# Guiness brisket mop.



## teeotee (Apr 24, 2008)

I was asked by someone for this recipe. Haven't used it yet but planning to this weekend. Thought it looked real interesting.
2 cans (20 oz. each) Guinness Pub Draught
2 cups apple juice
1/4 cup apple cider vinegar
3 tablespoons Worcestershire sauce
2 tablespoons tomato paste
2 tablespoons hot sauce
1 teaspoon salt
1 teaspoon black pepper
Mix all ingredients together in sauce pan over medium heat.


----------



## sumosmoke (Apr 24, 2008)

That mop looks like it will give that brisket some zing! I'm anxious to hear how it turned out on your weekend q!


----------



## smokebuzz (Apr 24, 2008)

I have used a variation of that and also injected it, the guinness gives a great flavor.


----------



## mulepackin (Apr 24, 2008)

Let us know how that works out! I have become a Guinness fan, even made Guinness ice cream last July 4th.


----------



## crewcab4x4 (Apr 24, 2008)

Sounds good! Can't wait to hear how it turns. Don't forget the qview.

Jason


----------



## meandmytwodogs (May 2, 2008)

Hey Mulepakin, 
My wife and I make homemade icecream all the time. How did you make the Guiness icecream? I will deffinetly try that!

Dave


----------



## beebeque (May 2, 2008)

Would you marinate the brisket in this 1st or just mop during cooking?


----------



## teeotee (May 2, 2008)

How i done this one was left the chuck in the marinade overnight. Pulled it out 30 minutes before putting it on the smoker. 
Poured the marinade into a saucepan, brought to a boil and high simmered for 15 minutes. Then used that as the mop.

Twodogs, i have a recipe bookmarked at home for that ice cream. haven't tried it yet but it sure looked simple.


----------



## payson (May 2, 2008)

Here's a Guinness recipe my wife and I have used a few times.
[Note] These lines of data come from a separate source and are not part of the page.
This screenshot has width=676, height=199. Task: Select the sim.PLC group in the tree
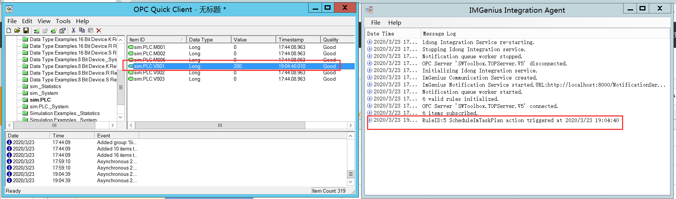click(40, 100)
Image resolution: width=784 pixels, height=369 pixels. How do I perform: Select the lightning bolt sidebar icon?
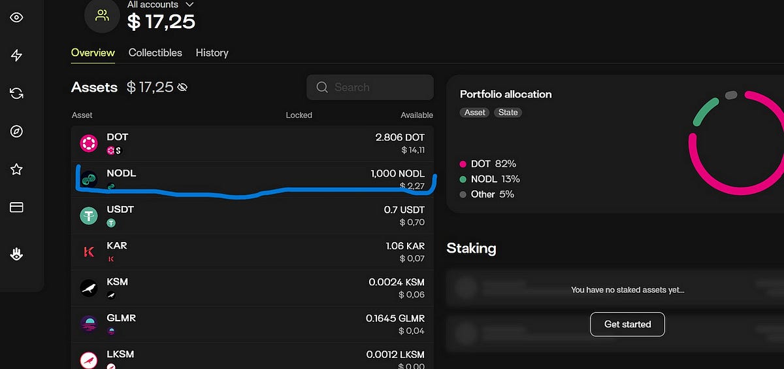17,56
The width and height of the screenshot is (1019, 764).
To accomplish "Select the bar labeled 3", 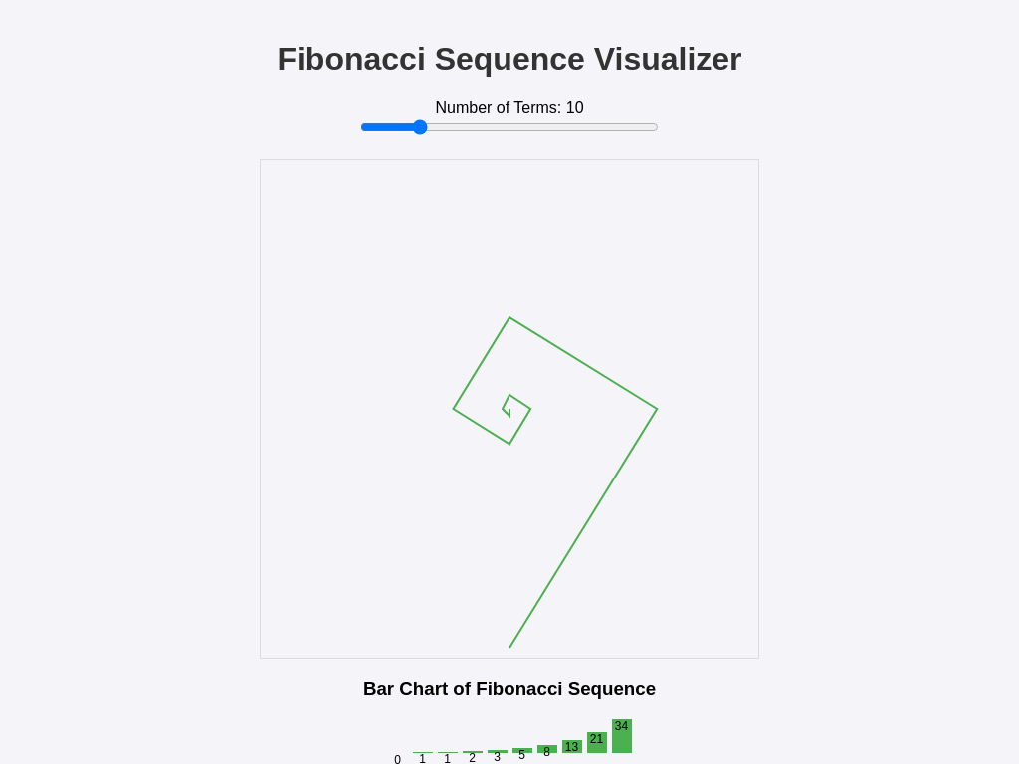I will pyautogui.click(x=498, y=753).
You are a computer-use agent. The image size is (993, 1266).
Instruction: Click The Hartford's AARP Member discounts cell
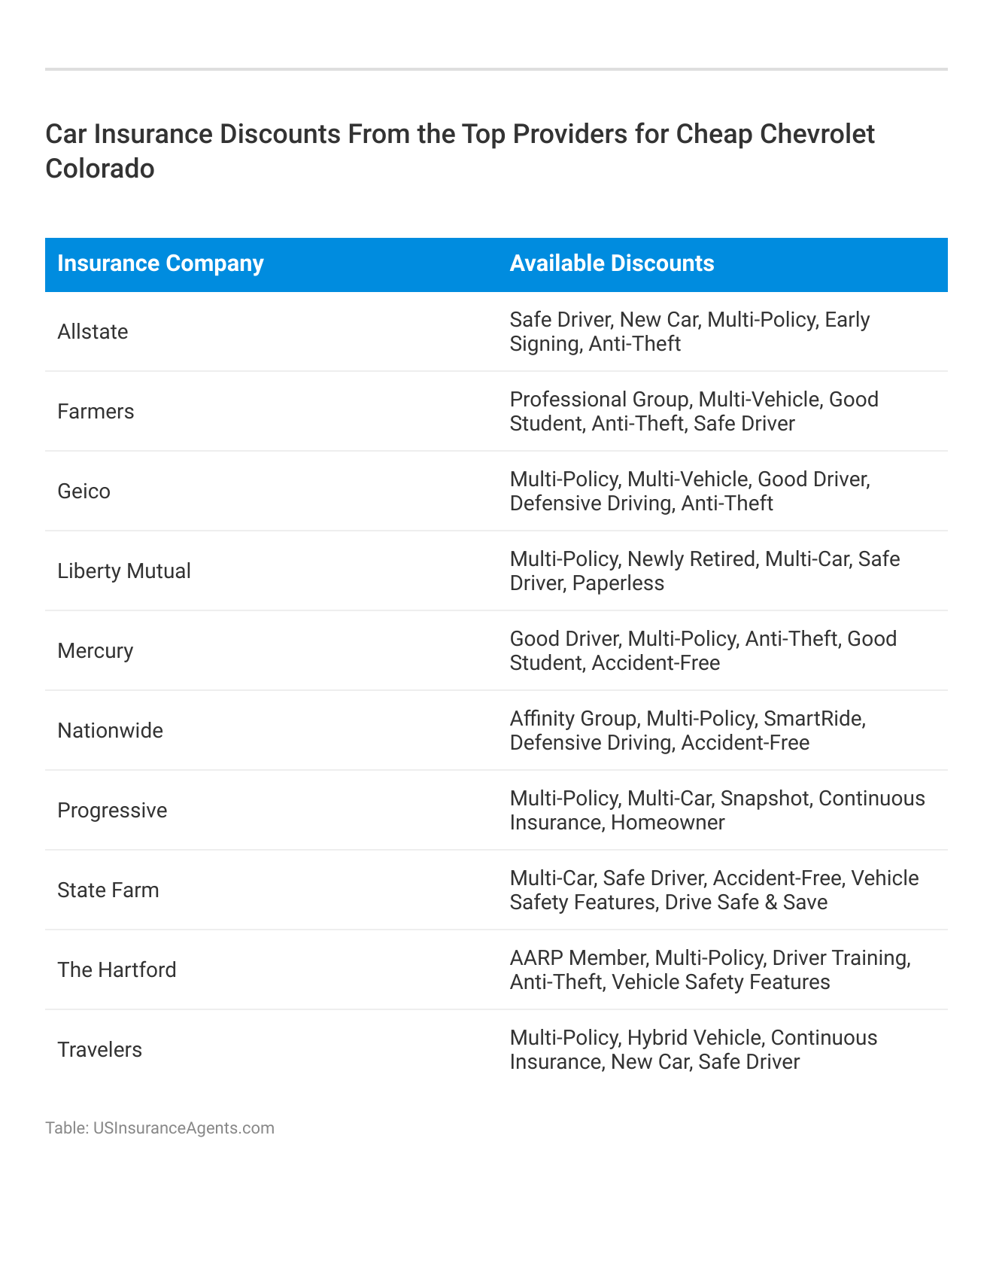[x=710, y=970]
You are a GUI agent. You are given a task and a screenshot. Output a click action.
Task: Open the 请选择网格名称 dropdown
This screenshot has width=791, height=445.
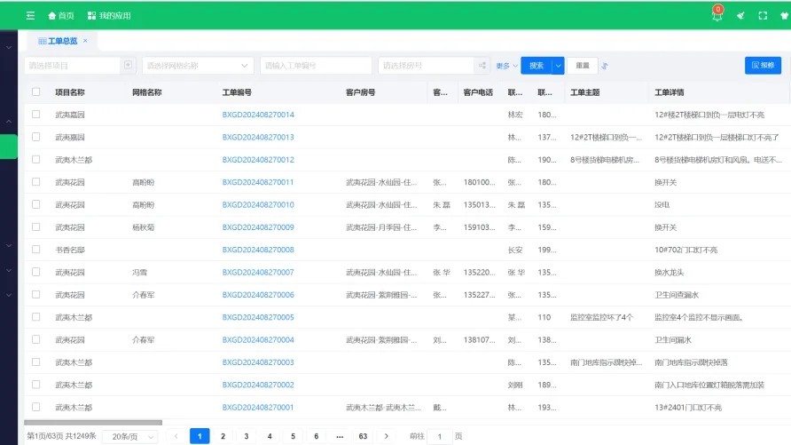[198, 65]
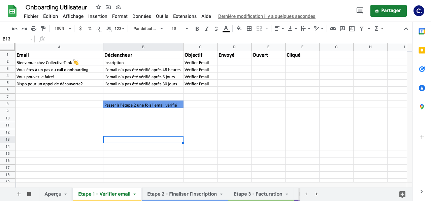Click the green Partager button
The image size is (431, 201).
[x=388, y=11]
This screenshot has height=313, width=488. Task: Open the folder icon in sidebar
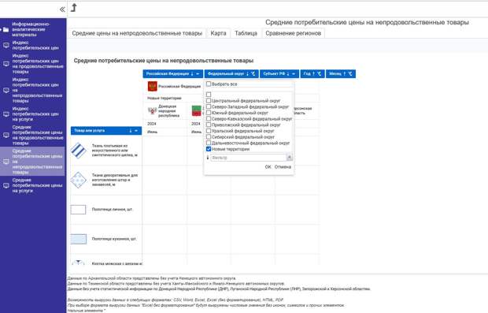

Delicious! It tastes sort of like coffee ice cream. I'd highly recommend it! Mackesons *** can also be used with amazing results
http://recipegal.com/desserts/GuinnessIceCream.htm


----------



## mulepackin (May 6, 2008)

I'll look for my recipe too. It was quite simple as I recall. I also thought that it was very similar to coffee ice cream. I think the recipe I used called for molasses. I've seen some that use cocoa or chocolate too.


----------



## teeotee (May 6, 2008)

Here's the recipe i have. Also on the site is a beer milkshake !!!

http://www.totalreddwarf.co.uk/index.html


----------



## mulepackin (May 20, 2008)

Here are my two Guinness ice cream recipes:

#1

1/2 vanilla bean split lengthwise
1 cup whole milk
1 cup heavy cream
2/3 cup Guinness stout
2 Tbls plus 2 tsp molasses
4 egg yolks
1/3 cup sugar
1/2 tsp vanilla extract

1. In med saucepan, scrape in vanilla bean seeds. Add the pod, milk, and cream. Bring to a boil over med. heat. Turn off heat, cover and let flavors infuse 30 min.

2. Meanwhile, in sm. pan over med high heat, whisk together stout and molasses. Bring to boil and turn off heat.

3. In lrg. mixing bowl, whisk yolks, sugar, and vanila extract. Whisk in a few tbls. of hot cream mixture, then very slowly whisk in another 1/4 cup of the cream. Add remaining cream in slow, steady stream, whisking constantly. Pour mixture back into pan.

4. Stir beer mixture into cream mixture. Cook the custard over med heat, stirring often with wooden spoon for 6 to 8 minutes or until custard thickens to coat back of spoon.

5. Strain mixture into bowl and refridgerate at least 2 hours or overnight. Process in ice cream maker per your machines inst.

#2
2 Cups heavy cream
2 Cups Guinness stout
1 Cup sugar
1 1/2 tsp. cocoa powder
8 egg yolks

Bring cream and stout to boil in heavy saucepan. In lrge bowl mix sugar, cocoa powder and egg yolks until fluffy. Add small amount stout-cream mixture to bowl, whisking quickly to temper eggs. Add mixture to pot and cook custard until thickened, whisking constantly. Do not let boil. Cool in bowl at least two hours, then process in ice cream maker.


----------